- **Problem description**
Identify each line below containing the string "agent" and copy it.

#### Data provided

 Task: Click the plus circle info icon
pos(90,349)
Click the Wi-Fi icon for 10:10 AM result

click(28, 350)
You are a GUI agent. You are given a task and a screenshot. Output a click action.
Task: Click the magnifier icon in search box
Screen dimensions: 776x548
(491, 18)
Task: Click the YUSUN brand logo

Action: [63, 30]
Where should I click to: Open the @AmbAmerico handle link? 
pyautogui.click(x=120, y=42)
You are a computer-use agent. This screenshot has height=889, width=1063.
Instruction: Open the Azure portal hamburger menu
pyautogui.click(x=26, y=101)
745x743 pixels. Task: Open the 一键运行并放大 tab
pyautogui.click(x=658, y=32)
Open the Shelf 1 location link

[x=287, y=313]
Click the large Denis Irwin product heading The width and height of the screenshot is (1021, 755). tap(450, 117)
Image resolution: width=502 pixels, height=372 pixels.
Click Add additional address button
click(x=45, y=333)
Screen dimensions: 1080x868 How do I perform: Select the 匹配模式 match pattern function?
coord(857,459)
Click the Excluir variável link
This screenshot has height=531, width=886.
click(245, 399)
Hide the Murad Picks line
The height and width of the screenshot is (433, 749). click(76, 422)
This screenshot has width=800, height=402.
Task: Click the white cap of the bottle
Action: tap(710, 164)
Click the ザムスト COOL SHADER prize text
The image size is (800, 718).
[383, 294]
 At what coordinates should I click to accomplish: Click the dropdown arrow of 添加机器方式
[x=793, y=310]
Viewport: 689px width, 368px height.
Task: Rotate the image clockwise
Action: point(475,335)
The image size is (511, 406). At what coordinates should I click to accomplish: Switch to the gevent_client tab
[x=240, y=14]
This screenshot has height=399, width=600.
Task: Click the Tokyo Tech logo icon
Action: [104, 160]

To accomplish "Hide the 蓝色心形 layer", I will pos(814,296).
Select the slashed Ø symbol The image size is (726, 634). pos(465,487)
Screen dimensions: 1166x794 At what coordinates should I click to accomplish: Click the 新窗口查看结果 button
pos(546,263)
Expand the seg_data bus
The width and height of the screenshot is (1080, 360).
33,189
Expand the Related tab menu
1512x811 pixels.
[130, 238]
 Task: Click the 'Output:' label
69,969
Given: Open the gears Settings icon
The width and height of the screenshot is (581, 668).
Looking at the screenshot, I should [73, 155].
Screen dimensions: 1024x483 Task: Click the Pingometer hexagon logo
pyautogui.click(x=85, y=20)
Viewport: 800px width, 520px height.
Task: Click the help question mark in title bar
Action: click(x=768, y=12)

########

- **Response to this exercise**
You are a GUI agent. You are given a task and a screenshot. Output a click action.
You are a computer-use agent. This screenshot has height=889, width=1063.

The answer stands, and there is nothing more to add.